Bayesian and causal inference by foundation models
August 29, 2024 — February 24, 2025
Placeholder, for exploring the idea that transformers or their ilk might be good at actual general causal inference, without explicitly designing causality inference.
As set functions, transformers look a lot like ‘generalized inference machines’. Are they? Can we make them do ‘proper’ causal inference in some formal sense?
This is a scrapbook of interesting approaches; Bayesian inference over LLM outputs, understanding in-context learning as Bayesian conditioning, and so on.
Last time I checked, this phenomenon was understood empirically; there are lots of reasons we might imagine it can happen in practice.
Probably connected: Mechanistic interpretability, causal inference in foundation models, and so on.
1 Causal Abstraction
Geiger et al. (2024) builds upon Correa and Bareinboim (2020):
In some ways, studying modern deep learning models is like studying the weather or an economy: they involve large numbers of densely connected ‘microvariables’ with complex, non-linear dynamics. One way of reining in this complexity is to find ways of understanding these systems in terms of higher-level, more abstract variables (‘macrovariables’). For instance, the many microvariables might be clustered together into more abstract macrovariables. A number of researchers have been exploring theories of causal abstraction, providing a mathematical framework for causally analyzing a system at multiple levels of detail
Indeed they have. See Causal Abstraction
2 Probabilistic sampling from transformers
Alireza Makhzani introduces Zhao et al. (2024):
Many capability and safety techniques of LLMs—such as RLHF, automated red-teaming, prompt engineering, and infilling—can be viewed from a probabilistic inference perspective, specifically as sampling from an unnormalised target distribution defined by a given reward or potential function.

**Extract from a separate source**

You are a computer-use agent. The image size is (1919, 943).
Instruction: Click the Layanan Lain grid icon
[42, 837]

Building on this perspective, we propose using twisted Sequential Monte Carlo (SMC) as a principled probabilistic inference framework to approach these problems. Twisted SMC is a variant of SMC with additional twist functions that predict the future value of the potential at each timestep, enabling the inference to focus on promising partial sequences. We show the effectiveness of twisted SMC for sampling rare, undesirable outputs from a pretrained model (useful for harmlessness training and automated red-teaming), generating reviews with varied sentiment, and performing infilling tasks.

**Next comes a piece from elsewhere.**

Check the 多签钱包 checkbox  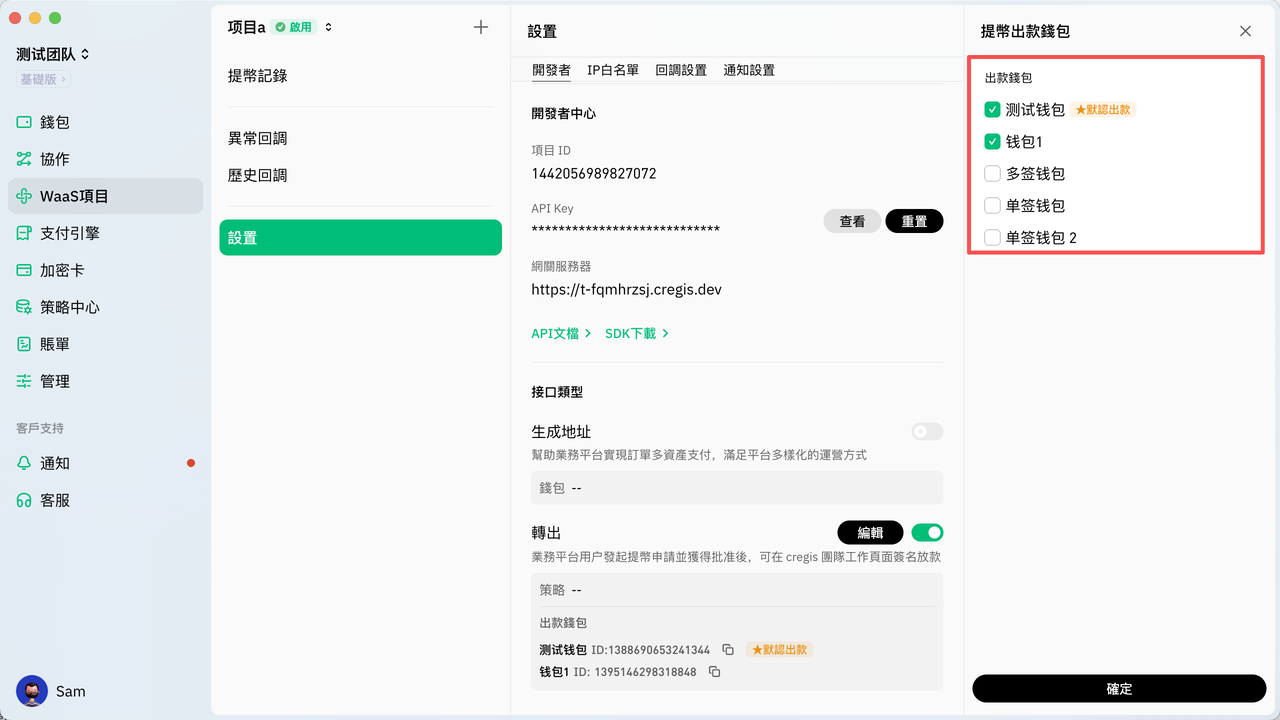tap(992, 174)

Our paper offers much more! We propose a novel twist learning method inspired by energy-based models; we connect the twisted SMC literature with soft RL; we propose novel bidirectional SMC bounds on log partition functions as a method for evaluating inference in LLMs; and finally we provide probabilistic perspectives for many more controlled generation methods in LLMs.
More methods in the references.
3 In AI Safety
4 Incoming
- Transformers are Graph Neural Networks
- Pascal Hirsch mentions Reuter et al. (2025)

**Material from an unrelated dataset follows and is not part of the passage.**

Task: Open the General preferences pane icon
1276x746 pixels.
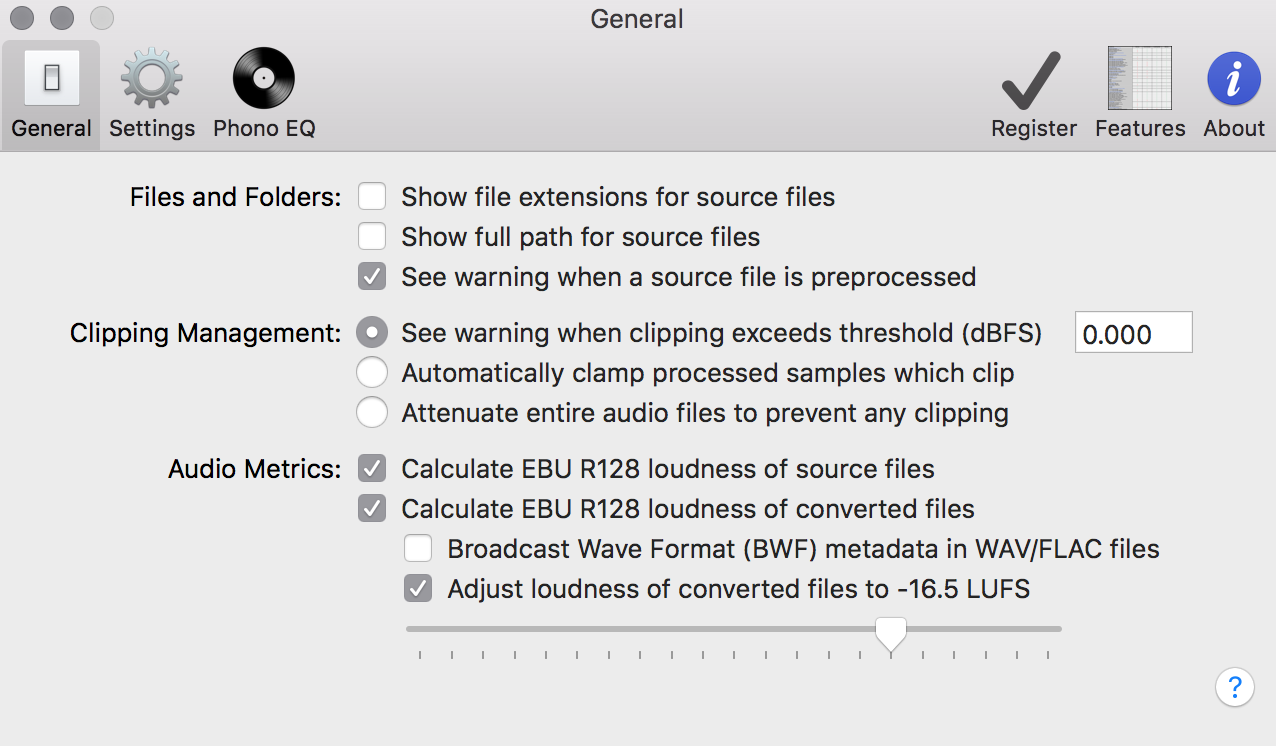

Transformers have emerged as the dominant architecture in the field of deep learning, with a broad range of applications and remarkable in-context learning (ICL) capabilities. While not yet fully understood, ICL has already proved to be an intriguing phenomenon, allowing transformers to learn in context – without requiring further training. In this paper, we further advance the understanding of ICL by demonstrating that transformers can perform full Bayesian inference for commonly used statistical models in context. More specifically, we introduce a general framework that builds on ideas from prior fitted networks and continuous normalizing flows which enables us to infer complex posterior distributions for methods such as generalized linear models and latent factor models. Extensive experiments on real-world datasets demonstrate that our ICL approach yields posterior samples that are similar in quality to state-of-the-art MCMC or variational inference methods not operating in context.